図1は、本発明に係わる薄形ポリマー電解質二次電池を示す斜視図、図2は図1のII−II線に沿う断面図、図3は図1の二次電池を構成する発電要素を密封した封止材を示す斜視図である。
【0011】
内面に熱融着性樹脂フィルムが配された積層フィルム、例えば熱融着性樹脂フィルム1、金属箔2および剛性を有する樹脂フィルム3を少なくともこの順序で積層した積層フィルムからなる封止材4内には、薄形発電要素5が収納され、前記封止材1の例えば3側辺でその内面の熱融着性樹脂フィルム1を互いに熱融着したシール部6a,6b,6cにより前記発電要素5を密封している。前記発電要素5は、図2に示すように正極7、セパレータであるポリマー電解質層8および負極9がこの順序で積層した構造を有する。
【0012】
前記正極7は、アルミニウム製の集電体10の両面に正極層11が担持された構造を有する。前記集電体11は、帯状アルミニウム箔からなる端子部(図示せず)を有し、この端子部にはアルミニウム製の外部正極リード12が超音波溶接によって接続されている。この外部正極リード12は、前記封止材4のシール部6bから外部に延出されている。
【0013】
前記負極9は、銅製の集電体13の両面に負極層14が担持された構造を有する。前記集電体13は、帯状銅箔からなる端子部(図示せず)を有し、この端子部には外部負極リード15が超音波溶接等によって接続されている。この外部負極リード15は、前記封止材4のシール部6bから外部に延出されている。

• **提示資料**:
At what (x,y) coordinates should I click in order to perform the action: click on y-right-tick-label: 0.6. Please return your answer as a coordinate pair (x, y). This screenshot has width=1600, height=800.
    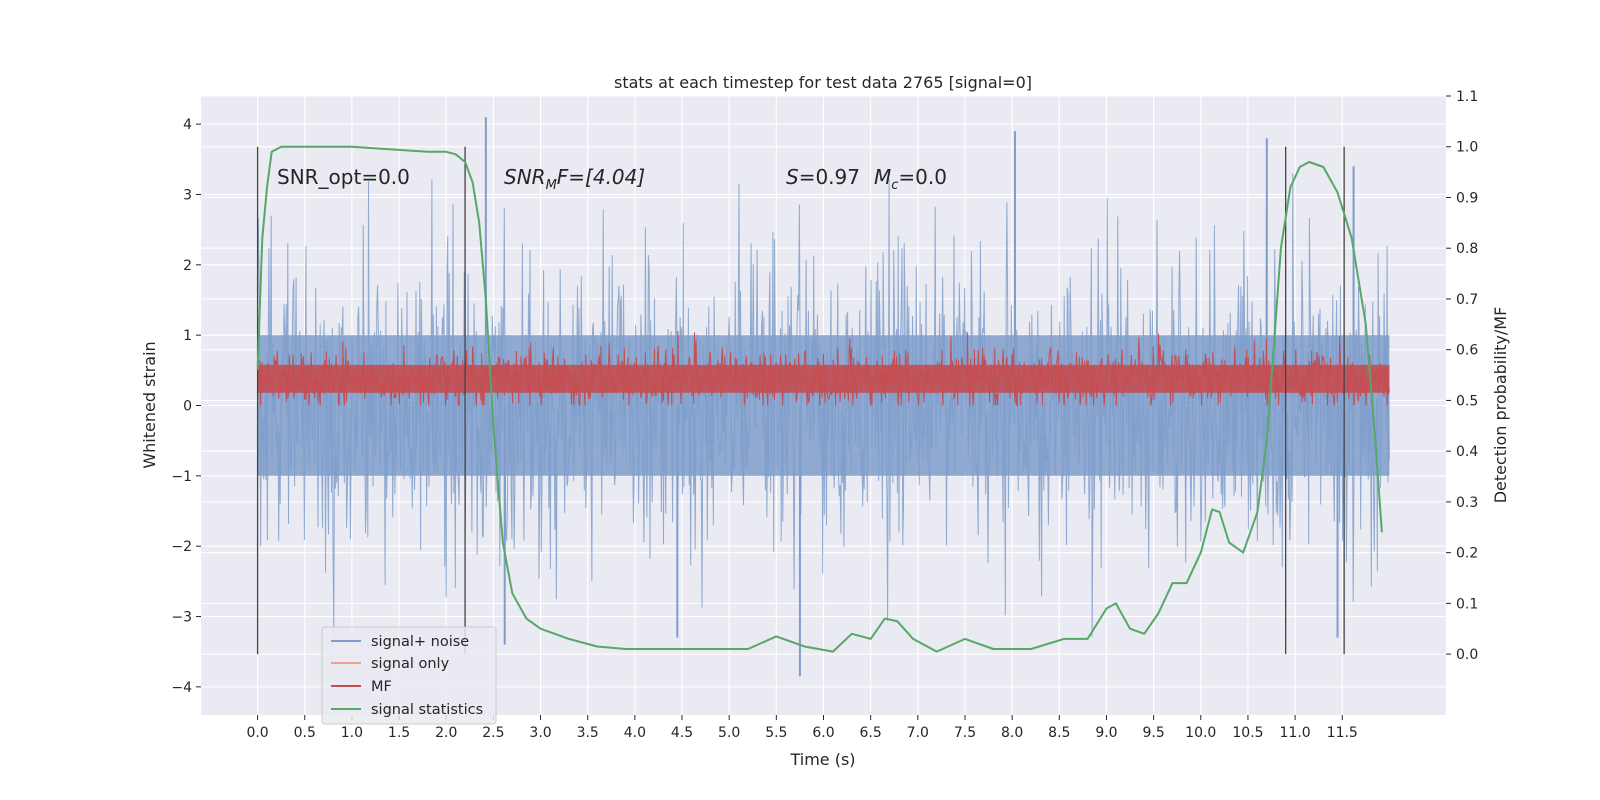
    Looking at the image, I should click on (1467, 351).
---
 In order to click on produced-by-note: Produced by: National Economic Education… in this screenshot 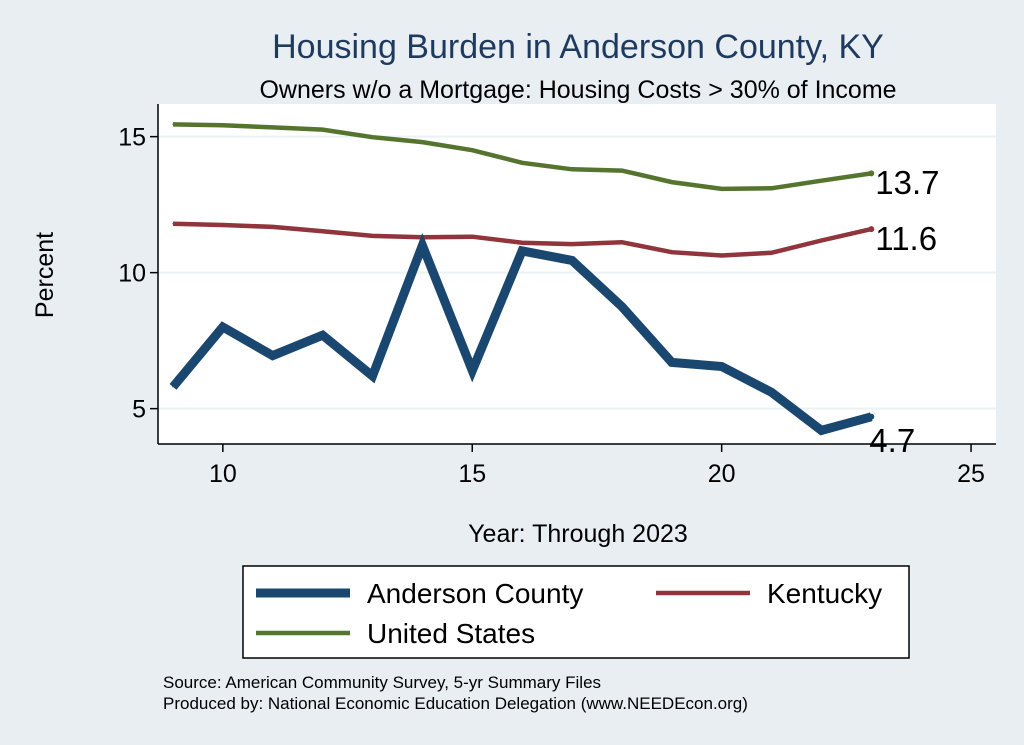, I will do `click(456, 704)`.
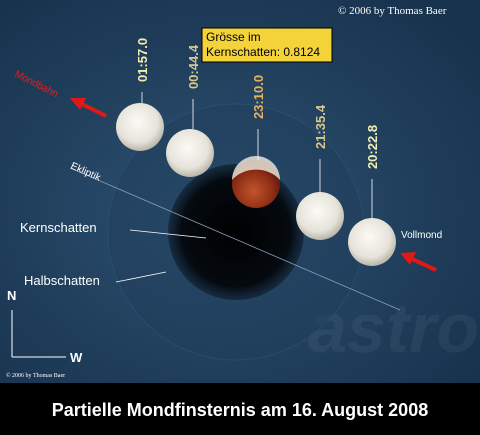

• **作業一覧**:
1. 抜粋の内容を2文で要約せよ。
2. 抜粋のうち「前記負極9は」で始まる段落を、主な事実を残して箇条書きに書き直せ。
抜粋の本文だけを手がかりにする。

• **回答**:
1. 積層フィルムからなる封止材4の内部に薄形発電要素5が収納され、内面の熱融着性樹脂フィルムを熱融着したシール部6a,6b,6cで密封されており、発電要素5は正極7、ポリマー電解質層8、負極9をこの順に積層した構造をもつ。正極7はアルミニウム製の集電体の両面に正極層を、負極9は銅製の集電体13の両面に負極層14を担持し、それぞれの端子部に超音波溶接等で接続された外部正極リード12と外部負極リード15が、封止材4のシール部6bから外部に延出している。

2.
・負極9は、銅製の集電体13の両面に負極層14が担持された構造である。
・集電体13は、帯状銅箔からなる端子部を有する。
・この端子部には、外部負極リード15が超音波溶接等で接続されている。
・外部負極リード15は、封止材4のシール部6bから外部に延出している。